As férias grandes eram então grandes, intermináveis na solidão aldeã, os rapazes da minha geração aprendendo ofícios por aqui e por ali, os estudantes fechados em casa a marrar para os exames de segunda época ou a banhos na Nazaré. Na aldeia, que a imigração esvaziara, o convívio quase se resumia a um longo bocejo ao serão, em frente à televisão do café, por entre velhos que jogavam dominó e menos velhos de corpo, igualmente envelhecidos de espírito, que discutiam a bola. Vivia só com a minha avó, os meus pais mourejando na Holanda, em Amesterdão, com os meus irmãos. Apenas eu, o mais velho, ficara. Por companhia, os livros que mensalmente requisitava na biblioteca itinerante Calouste Gulbenkian, uma telefonia que apanhava a Emissora Nacional -- e os sonhos.
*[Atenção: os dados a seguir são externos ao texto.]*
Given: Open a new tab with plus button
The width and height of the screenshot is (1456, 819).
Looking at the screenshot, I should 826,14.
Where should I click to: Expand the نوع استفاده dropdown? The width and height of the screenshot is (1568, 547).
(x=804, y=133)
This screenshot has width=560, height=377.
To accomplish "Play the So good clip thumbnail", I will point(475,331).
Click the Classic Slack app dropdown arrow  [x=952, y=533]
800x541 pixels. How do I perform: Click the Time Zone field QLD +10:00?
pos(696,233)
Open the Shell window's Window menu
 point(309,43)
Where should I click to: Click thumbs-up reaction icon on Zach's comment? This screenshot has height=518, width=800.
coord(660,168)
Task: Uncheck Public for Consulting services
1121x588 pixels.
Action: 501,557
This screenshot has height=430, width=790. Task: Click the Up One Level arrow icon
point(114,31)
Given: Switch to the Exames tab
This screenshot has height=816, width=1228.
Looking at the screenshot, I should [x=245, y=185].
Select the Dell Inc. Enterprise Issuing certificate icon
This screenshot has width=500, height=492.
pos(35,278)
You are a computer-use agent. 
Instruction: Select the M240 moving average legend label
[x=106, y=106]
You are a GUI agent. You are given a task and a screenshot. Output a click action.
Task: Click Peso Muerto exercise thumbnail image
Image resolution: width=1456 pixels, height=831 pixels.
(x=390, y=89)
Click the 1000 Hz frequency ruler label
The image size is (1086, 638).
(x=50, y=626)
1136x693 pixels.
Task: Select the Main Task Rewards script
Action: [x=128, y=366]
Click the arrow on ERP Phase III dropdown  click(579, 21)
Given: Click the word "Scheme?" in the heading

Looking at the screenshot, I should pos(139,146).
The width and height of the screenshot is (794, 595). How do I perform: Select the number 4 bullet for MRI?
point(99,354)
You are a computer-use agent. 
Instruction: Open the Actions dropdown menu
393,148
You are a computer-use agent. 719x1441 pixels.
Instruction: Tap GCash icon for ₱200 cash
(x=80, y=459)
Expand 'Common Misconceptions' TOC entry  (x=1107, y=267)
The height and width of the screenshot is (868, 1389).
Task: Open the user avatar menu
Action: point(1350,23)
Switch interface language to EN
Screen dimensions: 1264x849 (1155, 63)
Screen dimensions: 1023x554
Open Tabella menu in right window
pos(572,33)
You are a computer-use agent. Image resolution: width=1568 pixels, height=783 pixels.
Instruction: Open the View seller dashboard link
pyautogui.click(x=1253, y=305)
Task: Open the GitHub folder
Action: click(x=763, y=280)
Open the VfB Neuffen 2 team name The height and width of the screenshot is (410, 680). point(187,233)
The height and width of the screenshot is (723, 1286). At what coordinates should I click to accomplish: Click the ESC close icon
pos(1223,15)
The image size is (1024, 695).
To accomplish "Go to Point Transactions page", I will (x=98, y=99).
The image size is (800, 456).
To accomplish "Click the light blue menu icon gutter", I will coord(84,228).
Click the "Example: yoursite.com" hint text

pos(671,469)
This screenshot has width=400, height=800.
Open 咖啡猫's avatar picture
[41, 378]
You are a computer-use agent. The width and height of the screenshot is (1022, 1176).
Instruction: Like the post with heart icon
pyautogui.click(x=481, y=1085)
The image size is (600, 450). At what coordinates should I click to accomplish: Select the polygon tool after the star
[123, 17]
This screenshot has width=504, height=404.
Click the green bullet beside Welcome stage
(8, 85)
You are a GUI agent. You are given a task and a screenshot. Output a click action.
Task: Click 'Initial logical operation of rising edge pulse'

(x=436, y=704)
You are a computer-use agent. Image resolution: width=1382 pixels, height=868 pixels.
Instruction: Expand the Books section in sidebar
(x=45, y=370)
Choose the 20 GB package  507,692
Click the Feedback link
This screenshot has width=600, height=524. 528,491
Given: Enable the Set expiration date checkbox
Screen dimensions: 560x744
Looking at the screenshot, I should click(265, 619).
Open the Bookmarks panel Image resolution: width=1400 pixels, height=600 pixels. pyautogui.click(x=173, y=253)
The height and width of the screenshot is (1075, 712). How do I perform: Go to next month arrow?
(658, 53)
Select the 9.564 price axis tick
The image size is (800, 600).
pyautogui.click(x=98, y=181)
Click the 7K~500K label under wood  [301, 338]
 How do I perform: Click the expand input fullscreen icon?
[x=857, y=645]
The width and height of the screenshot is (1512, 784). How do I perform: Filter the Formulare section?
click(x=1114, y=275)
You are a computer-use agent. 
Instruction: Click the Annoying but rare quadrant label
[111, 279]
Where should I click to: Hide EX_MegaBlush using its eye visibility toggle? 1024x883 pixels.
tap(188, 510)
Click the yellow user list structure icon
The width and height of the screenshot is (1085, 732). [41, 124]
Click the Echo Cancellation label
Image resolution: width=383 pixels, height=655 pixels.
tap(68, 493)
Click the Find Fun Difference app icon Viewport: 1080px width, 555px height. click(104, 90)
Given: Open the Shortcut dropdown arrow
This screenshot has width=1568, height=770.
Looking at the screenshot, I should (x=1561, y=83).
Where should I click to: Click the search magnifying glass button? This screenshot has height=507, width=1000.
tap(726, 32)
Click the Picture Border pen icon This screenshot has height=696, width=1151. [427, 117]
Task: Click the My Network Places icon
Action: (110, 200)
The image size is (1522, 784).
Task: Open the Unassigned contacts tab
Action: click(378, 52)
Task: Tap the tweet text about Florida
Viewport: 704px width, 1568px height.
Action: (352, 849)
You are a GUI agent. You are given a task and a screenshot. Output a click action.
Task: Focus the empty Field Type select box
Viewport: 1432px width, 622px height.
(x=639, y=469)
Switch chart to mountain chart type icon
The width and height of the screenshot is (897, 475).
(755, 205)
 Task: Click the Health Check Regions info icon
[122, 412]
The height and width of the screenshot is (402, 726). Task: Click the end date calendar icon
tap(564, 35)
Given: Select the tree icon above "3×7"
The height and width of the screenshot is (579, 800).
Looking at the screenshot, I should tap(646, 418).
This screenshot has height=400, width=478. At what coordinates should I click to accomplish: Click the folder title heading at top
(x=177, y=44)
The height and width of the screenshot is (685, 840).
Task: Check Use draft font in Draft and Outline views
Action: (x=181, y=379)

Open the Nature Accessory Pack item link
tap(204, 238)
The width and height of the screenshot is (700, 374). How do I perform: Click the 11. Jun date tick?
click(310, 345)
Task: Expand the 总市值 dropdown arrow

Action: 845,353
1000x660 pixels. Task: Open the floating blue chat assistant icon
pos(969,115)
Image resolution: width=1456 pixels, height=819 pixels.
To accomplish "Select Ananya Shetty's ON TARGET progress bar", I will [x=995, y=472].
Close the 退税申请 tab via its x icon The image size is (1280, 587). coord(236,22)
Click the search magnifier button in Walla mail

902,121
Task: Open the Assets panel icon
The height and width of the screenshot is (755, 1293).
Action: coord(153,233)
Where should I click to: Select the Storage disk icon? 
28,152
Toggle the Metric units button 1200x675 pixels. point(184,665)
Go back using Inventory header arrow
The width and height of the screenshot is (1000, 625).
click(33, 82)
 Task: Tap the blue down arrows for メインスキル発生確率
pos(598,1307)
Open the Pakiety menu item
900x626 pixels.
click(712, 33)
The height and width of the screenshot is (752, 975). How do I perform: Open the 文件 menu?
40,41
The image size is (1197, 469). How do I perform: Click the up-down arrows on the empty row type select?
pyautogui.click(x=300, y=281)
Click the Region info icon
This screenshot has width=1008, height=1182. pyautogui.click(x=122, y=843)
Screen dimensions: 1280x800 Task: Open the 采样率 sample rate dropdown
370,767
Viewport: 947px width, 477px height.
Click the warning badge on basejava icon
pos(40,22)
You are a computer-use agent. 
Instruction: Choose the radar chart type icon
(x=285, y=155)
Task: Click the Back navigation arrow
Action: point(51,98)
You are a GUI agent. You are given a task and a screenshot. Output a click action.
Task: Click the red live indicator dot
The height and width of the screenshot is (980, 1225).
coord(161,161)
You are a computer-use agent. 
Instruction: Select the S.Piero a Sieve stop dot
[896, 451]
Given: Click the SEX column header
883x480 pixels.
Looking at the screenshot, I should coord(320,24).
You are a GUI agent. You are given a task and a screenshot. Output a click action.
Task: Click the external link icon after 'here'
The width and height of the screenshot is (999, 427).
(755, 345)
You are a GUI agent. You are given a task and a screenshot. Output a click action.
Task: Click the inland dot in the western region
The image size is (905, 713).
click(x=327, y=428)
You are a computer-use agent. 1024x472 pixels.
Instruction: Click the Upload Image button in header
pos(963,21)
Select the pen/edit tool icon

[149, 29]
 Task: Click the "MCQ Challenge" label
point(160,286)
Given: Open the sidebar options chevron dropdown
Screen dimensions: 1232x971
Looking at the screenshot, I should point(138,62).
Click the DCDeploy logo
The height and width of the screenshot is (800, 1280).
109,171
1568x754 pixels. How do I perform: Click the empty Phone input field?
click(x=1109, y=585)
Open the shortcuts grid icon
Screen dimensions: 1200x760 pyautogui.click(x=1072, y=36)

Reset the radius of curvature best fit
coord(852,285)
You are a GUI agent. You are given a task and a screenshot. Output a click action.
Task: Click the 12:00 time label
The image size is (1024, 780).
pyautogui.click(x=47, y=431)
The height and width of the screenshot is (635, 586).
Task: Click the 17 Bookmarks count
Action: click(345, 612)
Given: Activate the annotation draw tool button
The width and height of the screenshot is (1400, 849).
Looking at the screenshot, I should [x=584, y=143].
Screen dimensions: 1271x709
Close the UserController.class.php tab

E numa manhã, enquanto a minha avó me contava as novidades do dia – quem namorava quem, quem ralhara, quem fizera as pazes, o que esta dissera daquela – ouvi pela primeira vez Brel. De imediato me impressionou aquela voz poderosa, máscula, dura, nos antípodas das cantorias lamechas e efeminadas que preenchiam as emissões da rádio. No meu Francês ainda incipiente, compreendi que falava daquele porto que eu conhecera no ano anterior, dos marinheiros que lá nasciam e morriam, que bebiam à saúde das putas – sim, “des putains d’Amsterdam, d’Hambourg ou d’ailleurs” numa época em que palavrões andavam arredados dos media... E eu escutei maravilhado aquela canção, aquela voz, diferentes de tudo o que até então ouvira, e aquela raiva gritada, falando de cerveja e de batatas fritas, dos marujos que tiram macacos (do nariz) nas estrelas e “mijam como eu choro sobre as mulheres infiéis”...Para ouvir Amsterdam, mal traduzida para Inglês (por exemplo: Batave, traduzido por boat, whore, é apenas um nome antigo para Holanda).
Foto: minha, tirada em Amesterdão, aí por 1976.
1 comentário:
Pois, Zé, "Ne me quitte pas" é cançao para a preferida de toda a gente.
(Eu já te disse para ouvires a versão que postei com o título "A culpada"? É a primeira gravação que se conhece e é fabulosa.)
Tens razão:"les marins qui pissent sur les femmes infidèles" não são as minhas personagens. Mas os meus ouvidos, habituados aos sons da épica, não ficam indiferentes a "Sur le port d'Amesterdam il y a des marins que chantent" mesmo que "ils sentent la morue" e mesmo que "ils boivent à la santé des putains d'Amsterdam".
Sou uma breliana, Zé, desde sempre.
Olham vai lá ao youtube ouvir "Les vieux". Aquela letra é uma maravilha.